Establishing a Scottish Nitrogen Balance Sheet

This report sets out the main findings from the initial version of the Scottish Nitrogen Balance Sheet. Establishing a whole-economy Nitrogen Balance Sheet is a requirement under the Climate Change (Emissions Reduction Targets) (Scotland) Act 2019.


Annex B – Regional scale results

As part of the initial phase of the SNBS, additional technical work was commissioned by the Scottish Government on regional freshwater nitrogen budgets for Scotland[42]. This has estimated, using the freshwater model ‘LTLS-FM’, hydrological nitrogen flows during 2010 for 10 regions delineated under the Water Framework Directive, as Sub-Basin Districts/Area Advisory Group boundaries (as shown in Figure 3).

Figure 3 - Sub-Basin Districts/Area Advisory Group boundaries for 10 regions, as delineated under the Water Framework Directive and used for regional modelling of hydrological nitrogen flows with the model LTLS-FM.
A map of Scotland is subdivided into the 10 sub-basin districts as defined under the Water Framework Directive. The boundaries distinguish the following regions: Solway, Tweed, Clyde, Forth, Argyll, Tay, North East Scotland, North Highland, West Highland (including Outer Hebrides), Orkney and Shetland

These regional N budgets quantify key hydrological flows across agricultural and semi-natural systems, including nitrogen from human waste and atmospheric deposition, and show the relative importance of different flow terms across different regions. This type of analysis can help inform land use policy development as to key hydrological nitrogen loss pathways for each region, integrated across agriculture, human settlements etc.

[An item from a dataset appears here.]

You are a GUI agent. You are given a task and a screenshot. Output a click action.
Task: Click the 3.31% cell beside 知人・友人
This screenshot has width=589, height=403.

The results are summarised in Figure 4 and indicate that total N inputs vary substantially between regions, from 1.7 kt N / yr for Orkney and Shetland to 33.2 kt N / yr for NE Scotland. However, if N inputs are divided by the area of the region, it becomes apparent that two of the smallest regions, Tweed and Forth, have the highest N inputs / km2. The total (i.e. national) estimated losses of freshwater N to coastal waters were 151 kt N / yr (with up to 68% of these flows originating in agricultural land management) and those to the atmosphere were 17.3 kt N / yr, with more than half of the N losses originating from just 3 regions (Tay, Solway and NE Scotland) [43].

Figure 4 – Hydrosphere/soil nitrogen flows (units are kt N / yr, data is for 2010) quantified for the 10 Sub-Basin Districts/Area Advisory Group boundaries for 10 regions, as delineated under the Water Framework Directive and estimated with the LTLS-FM macronutrient model at a 5 km by 5 km grid. Arrow widths are proportional to N flows.
10 small diagrams summarise key flows of nitrogen into the hydrosphere for each of the sub-basin districts set out in Figure 3. These flows are categorised into the following main sources: Agricultural runoff and leaching from grassland and arable soils, Runoff and leaching from semi-natural vegetation, Human waste (sewage processing including septic tanks).